A deadly shooting Saturday about 30 miles from the nation’s capital came nearly a full year after President Obama made gun control a centerpiece of his 2013 State of the Union address.
Three people, including the suspected gunman, were killed in Saturday’s shooting, which occurred at a mall in Columbia, Md., police said. NBC News reported that the shooting was an apparent domestic incident and not a random shooting.
It was a grim reminder, just days before the president is set to deliver the State of the Union, that gun violence in America proceeds unabated.
The new year is barely three weeks old, and there have already been eight school shootings.
Last week alone saw three such incidents. On Monday, a student was injured in a shooting at Widener University outside of Philadelphia. On Tuesday, a student at Purdue University in Indiana was shot and killed on campus. On Friday, a student was shot near a dorm at South Carolina State University. He later died.
When added to the 28 school shootings in 2013 and last September’s mass shooting at the Washington Navy Yard, little seems different from when Obama made reducing gun violence a major component of his last State of the Union.
With the horror of the shooting massacre at Sandy Hook Elementary School fresh in the minds of the American public, the president touted gun control measures that he said were supported by “overwhelming majorities of Americans” — including those who ardently support the Second Amendment.

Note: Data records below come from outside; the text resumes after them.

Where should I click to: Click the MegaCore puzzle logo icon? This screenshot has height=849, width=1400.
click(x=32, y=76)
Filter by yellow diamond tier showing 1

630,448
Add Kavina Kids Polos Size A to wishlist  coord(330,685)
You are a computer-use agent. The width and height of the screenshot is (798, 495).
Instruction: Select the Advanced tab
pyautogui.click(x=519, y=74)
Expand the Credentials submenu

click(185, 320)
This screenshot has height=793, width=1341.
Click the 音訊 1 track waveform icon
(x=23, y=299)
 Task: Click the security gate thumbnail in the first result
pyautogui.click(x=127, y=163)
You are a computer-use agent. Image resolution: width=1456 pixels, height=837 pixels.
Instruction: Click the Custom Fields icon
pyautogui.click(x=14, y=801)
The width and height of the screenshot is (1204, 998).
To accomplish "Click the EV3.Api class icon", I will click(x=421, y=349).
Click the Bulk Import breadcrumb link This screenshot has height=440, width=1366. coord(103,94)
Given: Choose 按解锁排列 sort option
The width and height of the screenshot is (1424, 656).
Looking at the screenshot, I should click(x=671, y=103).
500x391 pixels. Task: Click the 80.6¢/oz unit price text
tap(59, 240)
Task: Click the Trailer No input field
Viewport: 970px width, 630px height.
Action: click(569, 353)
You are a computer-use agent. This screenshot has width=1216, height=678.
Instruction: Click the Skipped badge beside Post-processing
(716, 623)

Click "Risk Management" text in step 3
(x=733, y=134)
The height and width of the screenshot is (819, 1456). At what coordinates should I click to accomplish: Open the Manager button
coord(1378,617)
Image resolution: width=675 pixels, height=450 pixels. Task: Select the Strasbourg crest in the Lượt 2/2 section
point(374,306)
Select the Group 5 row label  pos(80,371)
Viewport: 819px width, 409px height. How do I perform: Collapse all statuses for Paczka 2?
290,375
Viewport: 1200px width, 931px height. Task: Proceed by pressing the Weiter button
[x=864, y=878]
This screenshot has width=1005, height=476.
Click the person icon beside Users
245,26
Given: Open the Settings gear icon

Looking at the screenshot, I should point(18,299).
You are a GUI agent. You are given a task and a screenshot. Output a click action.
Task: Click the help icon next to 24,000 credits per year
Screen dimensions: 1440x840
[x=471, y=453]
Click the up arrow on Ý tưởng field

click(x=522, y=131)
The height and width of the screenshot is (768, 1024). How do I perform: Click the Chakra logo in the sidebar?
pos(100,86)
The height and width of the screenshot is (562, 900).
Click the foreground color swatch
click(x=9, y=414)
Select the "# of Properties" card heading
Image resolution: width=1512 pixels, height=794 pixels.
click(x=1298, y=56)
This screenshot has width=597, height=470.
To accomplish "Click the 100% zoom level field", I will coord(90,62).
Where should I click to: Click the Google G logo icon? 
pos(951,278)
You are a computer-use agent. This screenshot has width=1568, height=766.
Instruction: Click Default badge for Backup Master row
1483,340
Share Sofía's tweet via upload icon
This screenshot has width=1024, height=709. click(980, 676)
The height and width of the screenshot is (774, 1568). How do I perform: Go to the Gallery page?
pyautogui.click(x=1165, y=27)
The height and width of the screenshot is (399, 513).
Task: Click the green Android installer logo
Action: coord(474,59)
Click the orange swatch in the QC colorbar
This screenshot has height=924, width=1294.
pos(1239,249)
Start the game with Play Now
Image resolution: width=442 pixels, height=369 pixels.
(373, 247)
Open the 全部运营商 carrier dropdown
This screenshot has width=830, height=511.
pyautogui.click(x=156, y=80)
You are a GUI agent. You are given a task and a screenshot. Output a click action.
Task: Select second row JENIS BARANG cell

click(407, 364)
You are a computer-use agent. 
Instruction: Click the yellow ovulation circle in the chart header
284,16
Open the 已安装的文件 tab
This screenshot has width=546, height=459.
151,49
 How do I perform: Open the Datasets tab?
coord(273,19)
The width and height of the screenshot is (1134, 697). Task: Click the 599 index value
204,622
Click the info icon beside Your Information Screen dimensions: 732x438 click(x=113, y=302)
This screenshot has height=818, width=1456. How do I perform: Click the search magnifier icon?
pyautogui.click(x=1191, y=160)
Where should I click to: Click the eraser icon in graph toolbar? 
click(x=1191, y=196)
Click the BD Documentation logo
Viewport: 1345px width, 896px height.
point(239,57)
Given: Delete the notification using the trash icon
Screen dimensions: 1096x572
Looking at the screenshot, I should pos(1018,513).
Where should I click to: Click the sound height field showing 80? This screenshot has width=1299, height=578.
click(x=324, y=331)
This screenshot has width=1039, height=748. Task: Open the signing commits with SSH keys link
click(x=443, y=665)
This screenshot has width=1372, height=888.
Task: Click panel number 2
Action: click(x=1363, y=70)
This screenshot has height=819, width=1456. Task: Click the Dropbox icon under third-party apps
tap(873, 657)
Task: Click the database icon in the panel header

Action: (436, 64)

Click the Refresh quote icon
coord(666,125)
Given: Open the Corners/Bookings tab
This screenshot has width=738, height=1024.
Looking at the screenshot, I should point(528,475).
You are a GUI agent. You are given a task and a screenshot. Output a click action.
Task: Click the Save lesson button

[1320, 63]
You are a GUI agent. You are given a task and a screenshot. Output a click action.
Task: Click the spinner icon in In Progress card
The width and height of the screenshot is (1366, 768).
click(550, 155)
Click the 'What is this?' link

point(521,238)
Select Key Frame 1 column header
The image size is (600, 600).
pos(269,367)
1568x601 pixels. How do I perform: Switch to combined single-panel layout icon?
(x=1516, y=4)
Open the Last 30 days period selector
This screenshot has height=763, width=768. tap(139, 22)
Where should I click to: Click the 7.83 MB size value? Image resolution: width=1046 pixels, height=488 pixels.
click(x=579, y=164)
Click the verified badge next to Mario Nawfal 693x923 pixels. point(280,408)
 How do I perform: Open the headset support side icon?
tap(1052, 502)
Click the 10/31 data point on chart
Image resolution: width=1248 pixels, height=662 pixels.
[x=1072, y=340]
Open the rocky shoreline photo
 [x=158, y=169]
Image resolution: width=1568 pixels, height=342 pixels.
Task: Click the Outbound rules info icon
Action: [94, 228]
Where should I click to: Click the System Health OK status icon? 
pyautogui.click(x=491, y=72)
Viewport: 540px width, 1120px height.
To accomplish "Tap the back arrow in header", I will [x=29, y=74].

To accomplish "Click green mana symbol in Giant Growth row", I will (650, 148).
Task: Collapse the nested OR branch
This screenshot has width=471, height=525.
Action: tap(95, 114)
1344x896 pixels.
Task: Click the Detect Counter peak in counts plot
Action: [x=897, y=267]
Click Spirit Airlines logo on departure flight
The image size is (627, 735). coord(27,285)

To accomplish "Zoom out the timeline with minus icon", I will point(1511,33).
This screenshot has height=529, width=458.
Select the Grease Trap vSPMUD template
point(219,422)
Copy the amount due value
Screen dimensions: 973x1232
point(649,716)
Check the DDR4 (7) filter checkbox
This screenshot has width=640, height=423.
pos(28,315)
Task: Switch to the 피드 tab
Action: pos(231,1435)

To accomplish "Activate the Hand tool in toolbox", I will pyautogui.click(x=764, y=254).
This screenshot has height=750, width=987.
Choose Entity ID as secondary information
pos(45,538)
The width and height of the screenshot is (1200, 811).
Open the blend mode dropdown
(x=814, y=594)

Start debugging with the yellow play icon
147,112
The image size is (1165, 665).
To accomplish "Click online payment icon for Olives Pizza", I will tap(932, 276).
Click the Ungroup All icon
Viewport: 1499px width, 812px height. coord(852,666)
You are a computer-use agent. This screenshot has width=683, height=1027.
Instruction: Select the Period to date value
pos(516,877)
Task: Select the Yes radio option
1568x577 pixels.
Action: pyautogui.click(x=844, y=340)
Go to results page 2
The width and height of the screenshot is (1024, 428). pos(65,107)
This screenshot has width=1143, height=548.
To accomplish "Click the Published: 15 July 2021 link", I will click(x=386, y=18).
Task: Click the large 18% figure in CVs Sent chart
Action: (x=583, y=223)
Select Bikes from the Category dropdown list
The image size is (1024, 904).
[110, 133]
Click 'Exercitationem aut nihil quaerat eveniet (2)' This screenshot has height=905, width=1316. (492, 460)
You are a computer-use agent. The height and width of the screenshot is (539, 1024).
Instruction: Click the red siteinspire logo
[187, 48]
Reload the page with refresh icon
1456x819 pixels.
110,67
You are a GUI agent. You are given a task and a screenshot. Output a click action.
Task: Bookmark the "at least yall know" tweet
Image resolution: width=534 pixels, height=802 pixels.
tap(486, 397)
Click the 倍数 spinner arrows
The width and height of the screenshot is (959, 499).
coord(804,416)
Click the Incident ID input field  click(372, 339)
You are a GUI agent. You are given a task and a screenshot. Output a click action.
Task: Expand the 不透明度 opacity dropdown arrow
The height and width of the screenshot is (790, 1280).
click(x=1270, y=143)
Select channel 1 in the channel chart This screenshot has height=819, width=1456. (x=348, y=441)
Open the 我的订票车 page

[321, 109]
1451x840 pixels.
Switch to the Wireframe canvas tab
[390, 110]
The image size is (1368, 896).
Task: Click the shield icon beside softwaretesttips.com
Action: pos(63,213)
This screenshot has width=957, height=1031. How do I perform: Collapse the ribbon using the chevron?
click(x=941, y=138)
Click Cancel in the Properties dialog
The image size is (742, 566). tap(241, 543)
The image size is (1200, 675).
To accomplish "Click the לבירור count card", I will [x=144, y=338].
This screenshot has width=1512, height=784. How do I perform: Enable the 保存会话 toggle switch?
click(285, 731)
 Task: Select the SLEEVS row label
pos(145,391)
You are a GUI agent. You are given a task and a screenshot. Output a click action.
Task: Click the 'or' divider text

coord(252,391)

But those measures ultimately failed, despite impassioned pleas from advocates, among them the parents of children murdered in the Newtown, Conn. shooting.
Congress had a notoriously unproductive year on many fronts, but it was notable that the National Rifle Association and pro-gun lobbying groups were able to shut down even the weakest of regulatory compromises, despite the fact that the public overwhelmingly supported them and 2013 saw more than one mass shooting every month.
The fight over new gun control laws and regulations has shifted away from the Capitol to the nation’s statehouses. Twenty-one states, led by both Republican and Democratic lawmakers, enacted new legislation to combat gun violence, according to a study released in December.